Affaire Lyhanna : La cause du décès n’a pas été déterminée.
L’autopsie du corps de Lyhanna n’a pas permis de déterminer « avec certitude » la cause du décès de la fillette de 11 ans. Jérôme Barella est désormais poursuivi pour meurtre et viol sur mineur, et des examens complémentaires en anatomopathologie ainsi qu’une analyse toxicologique sont en cours.
L’autopsie de Lyhanna, fillette de 11 ans retrouvée morte, n’a pas permis de déterminer « avec certitude » la cause de son décès, a indiqué le parquet d’Agen dans un communiqué mercredi.

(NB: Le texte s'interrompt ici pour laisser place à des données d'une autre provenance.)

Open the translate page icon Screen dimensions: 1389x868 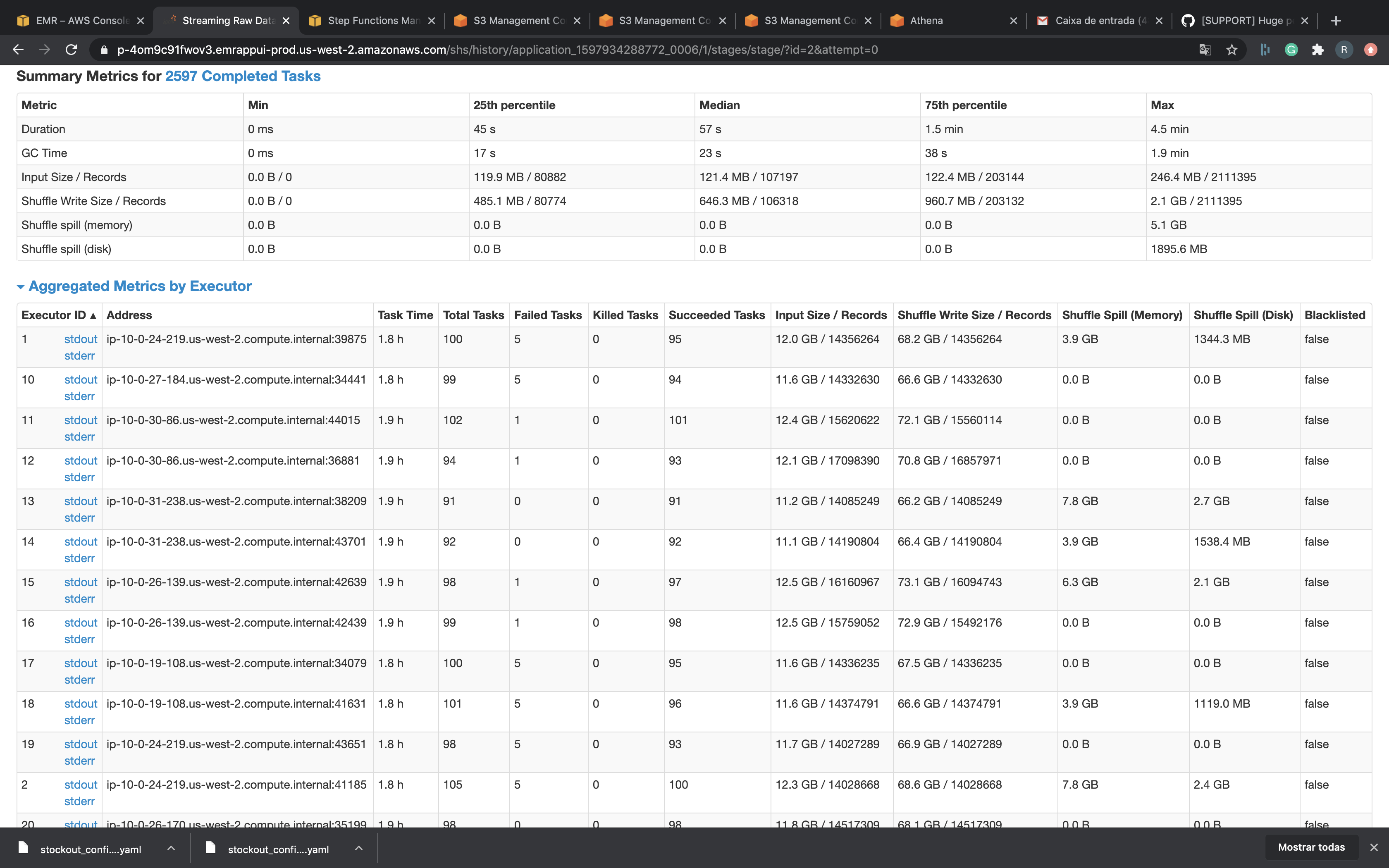(x=1205, y=50)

Jérôme Barella est désormais mis en examen pour meurtre et viol sur mineur.
« À l’issue des examens réalisés, la cause du décès ne peut pas être déterminée avec certitude », ont déclaré les trois médecins légistes qui ont effectué l’autopsie, selon le procureur d’Agen, Olivier Naboulet, dans un communiqué diffusé mercredi soir.
**Lésions d’entrave**
Les examens, réalisés après que le corps de Lyhanna a été transporté par hélicoptère à l’Institut de recherche criminelle de la gendarmerie nationale à Pontoise (Val-d’Oise), n’ont révélé ni lésions « traumatique cervicale visible » ni « traumatique interne permettant d’expliquer le décès », a précisé M. Naboulet.
En revanche, le rapport légiste mentionne des marques aux membres supérieurs et inférieurs « hautement évocatrices de lésions d’entrave » – bien que le corps n’ait pas été ligoté lors de sa découverte – ainsi que « des contusions aux commissures et à la face interne de la bouche ». « Les constatations du rapport d’autopsie, combinées avec les analyses biologiques précédentes, amènent à conclure à la commission d’un viol sur la victime », a ajouté le procureur d’Agen.
**De nouveaux examens en cours**
Après réception du rapport lundi, Olivier Naboulet a élargi mercredi les poursuites contre Jérôme Barella aux chefs de « meurtre sur mineure de quinze ans, précédé ou accompagné d’un viol » et « viol sur mineure de quinze ans par violence, contrainte, menace ou surprise », des accusations auxquelles la réclusion criminelle à perpétuité est applicable, précise le communiqué.
« Des examens complémentaires en anatomopathologie sont nécessaires, de même qu’une analyse toxicologique », a souligné le procureur, en indiquant que ces examens étaient en cours mais que « les processus scientifiques mis en œuvre sont nécessairement longs ».
Les magistrats du parquet, notamment ceux d’Auch où l’affaire était traitée, ont fait face à de vives critiques depuis que des erreurs dans la procédure ont semblé émerger. « Les investigations doivent continuer dans de bonnes conditions », ont déclaré les parents de Lyhanna après avoir pris connaissance du rapport d’autopsie, selon un communiqué de leur avocat. Ils demandent que toute récupération politique cesse et appellent « au respect de l’image » de leur fille, regrettant son utilisation « par l’intelligence artificielle », a précisé Me François Roujou de Boubée.